• TASK DESCRIPTION:
Take the lines of the material from the one holding "The height and width of the screenshot is (765, 1366)." through the one holding "Where should I click to: Open", inclusive, and write them out again with "dropdown" swapped for "menu" and nothing else changed. Leave the pictures out.

• DATA PROVIDED:
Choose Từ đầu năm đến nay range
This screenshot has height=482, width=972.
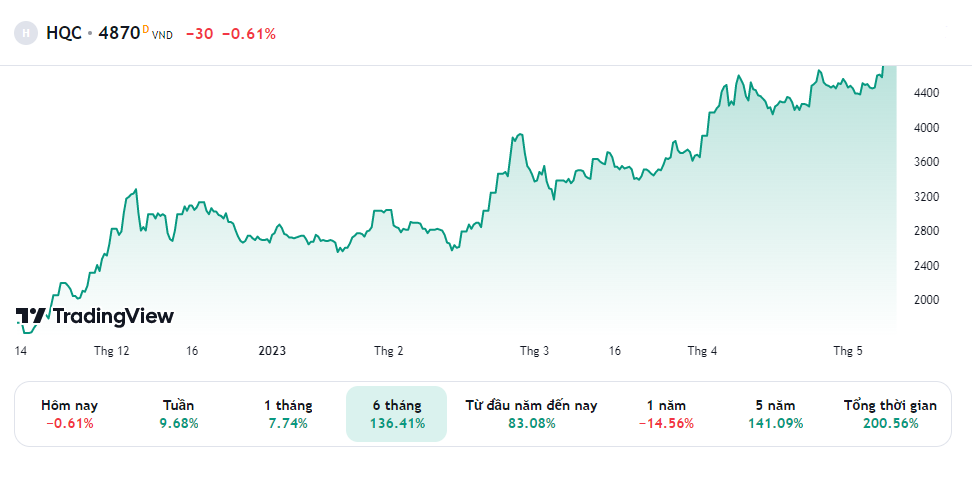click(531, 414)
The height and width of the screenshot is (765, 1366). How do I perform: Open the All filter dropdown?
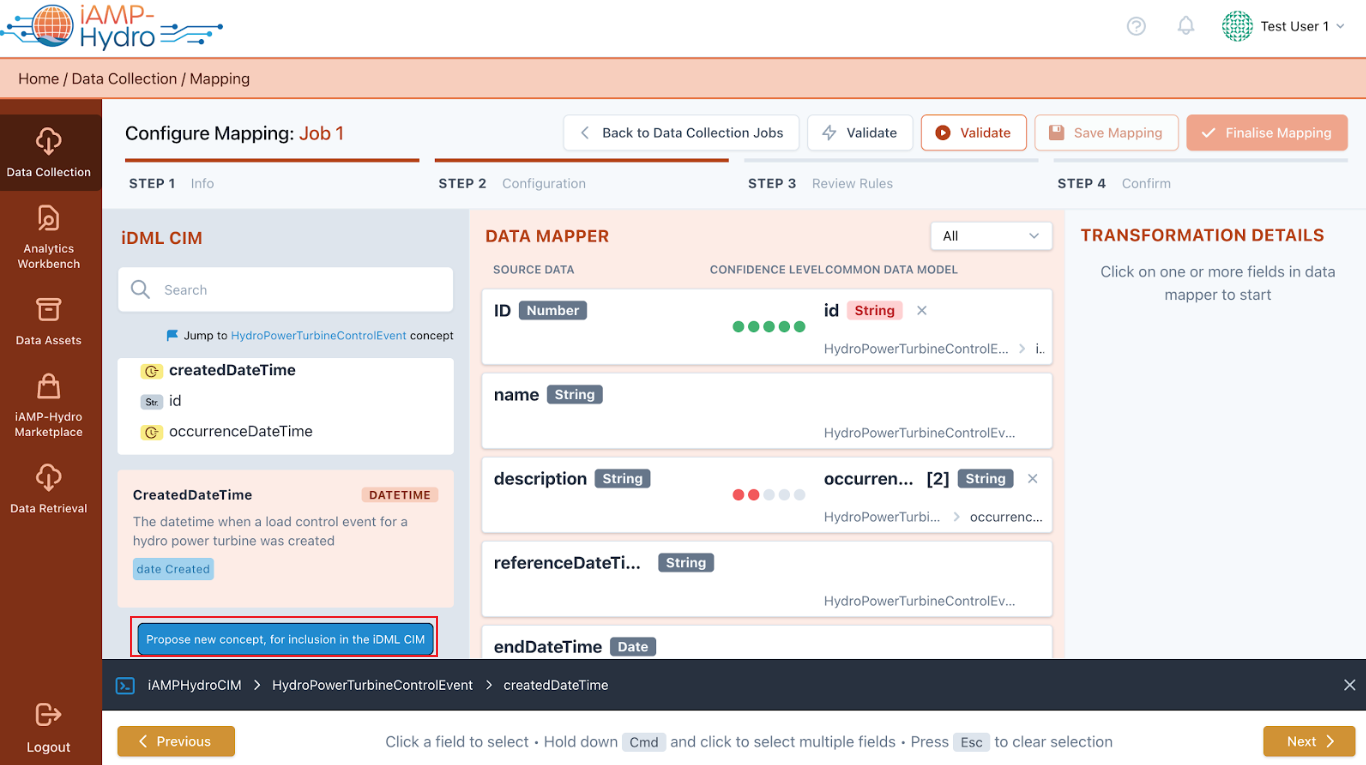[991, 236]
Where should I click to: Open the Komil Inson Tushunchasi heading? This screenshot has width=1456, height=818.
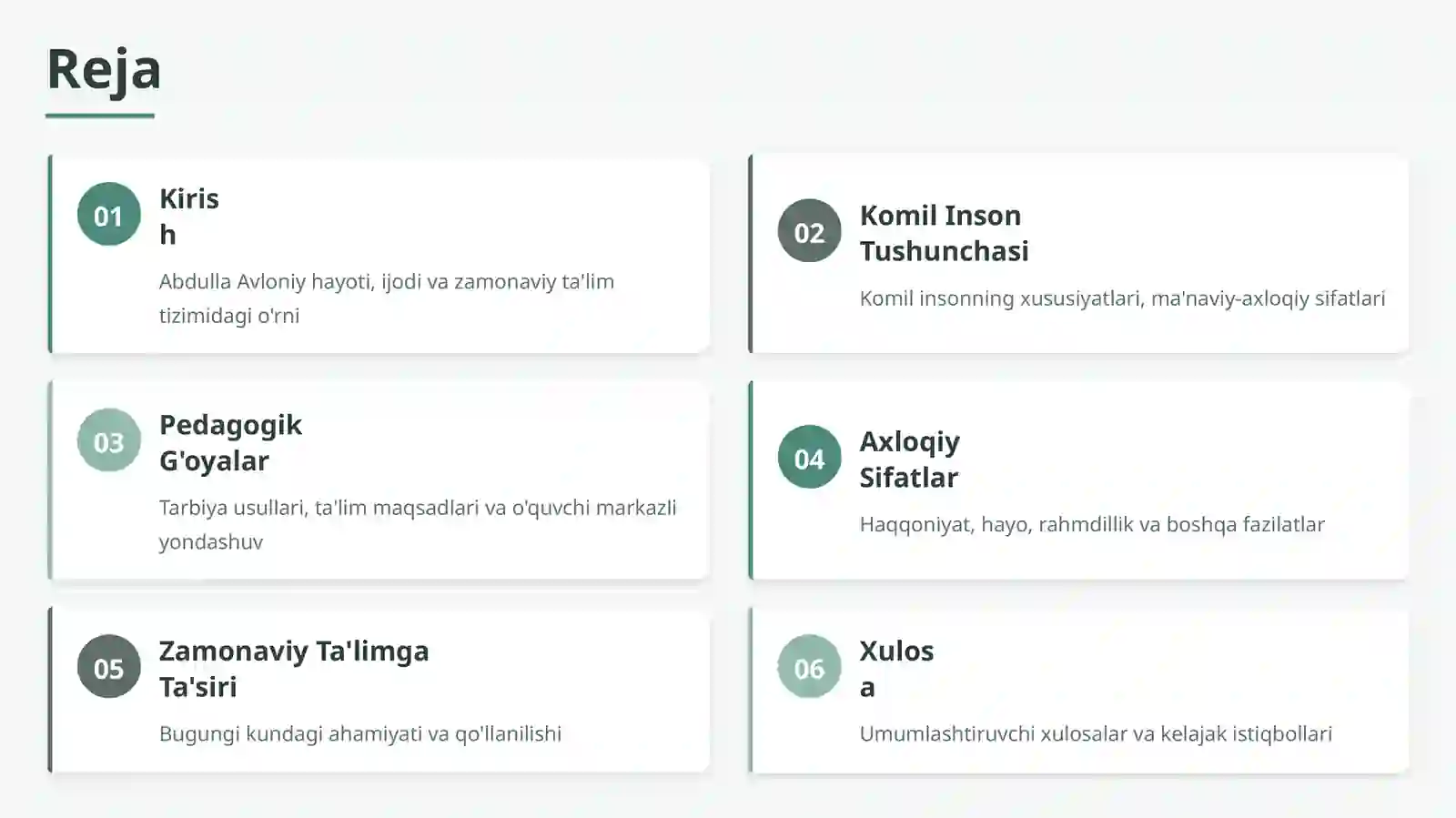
==
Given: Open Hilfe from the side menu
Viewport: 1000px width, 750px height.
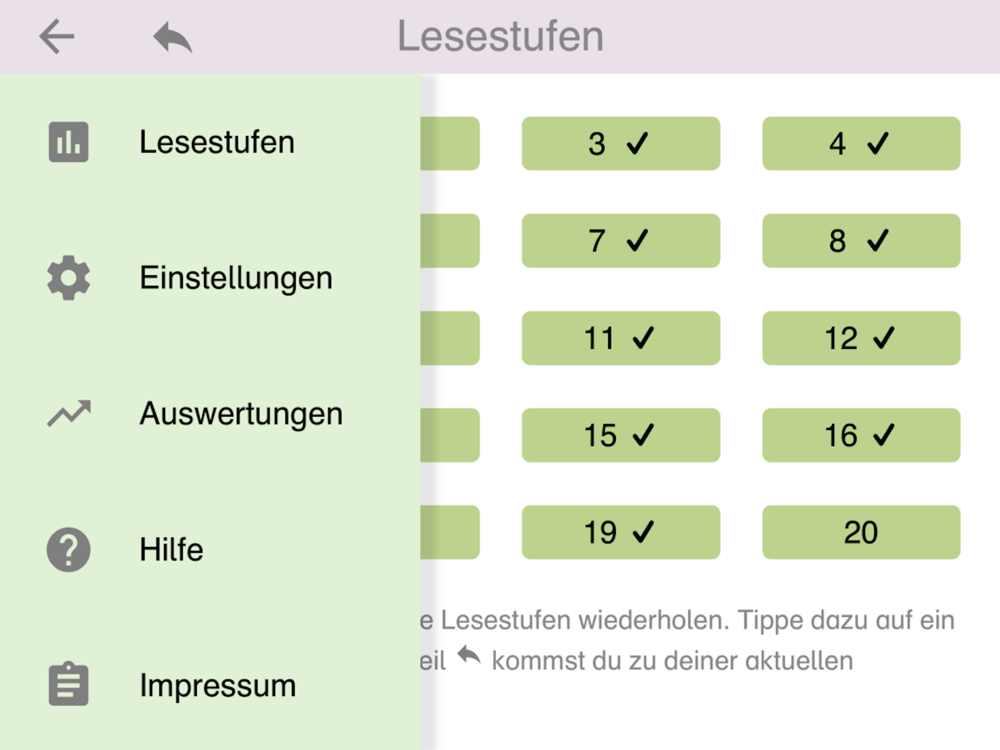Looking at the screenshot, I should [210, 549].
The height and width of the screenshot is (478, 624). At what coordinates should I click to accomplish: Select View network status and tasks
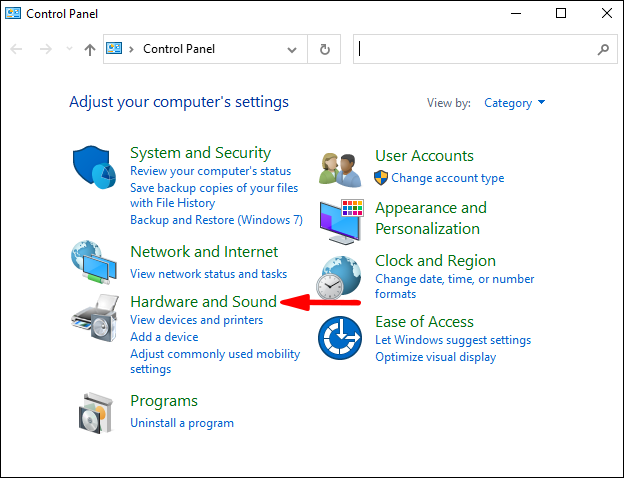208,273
...
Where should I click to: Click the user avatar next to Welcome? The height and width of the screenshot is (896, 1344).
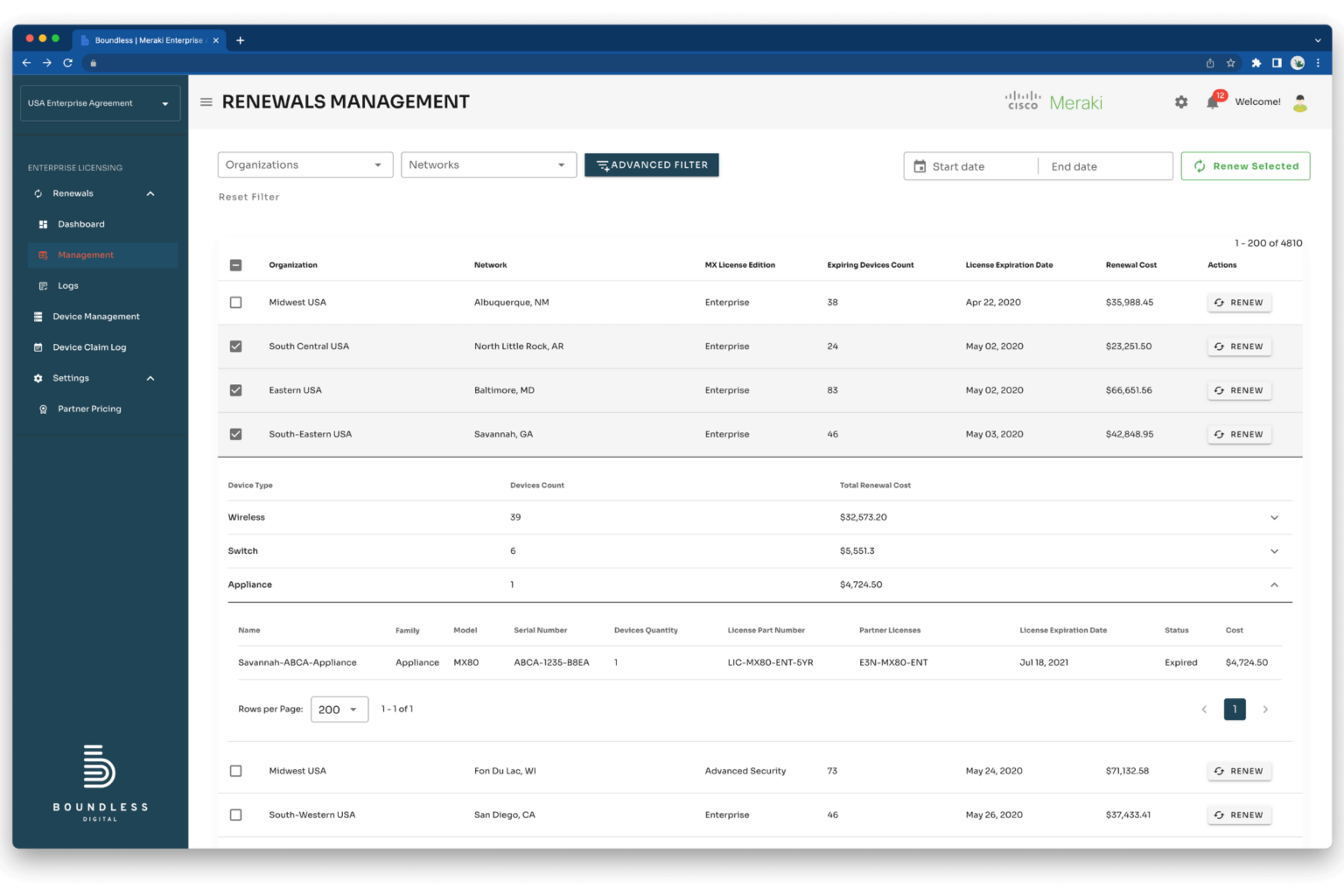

• RESPONSE TO THE TASK:
The height and width of the screenshot is (765, 1366). How do I perform: Open the All filter menu?
[991, 236]
Where should I click to: Open the Komil Inson Tushunchasi heading? This screenshot has width=1456, height=818.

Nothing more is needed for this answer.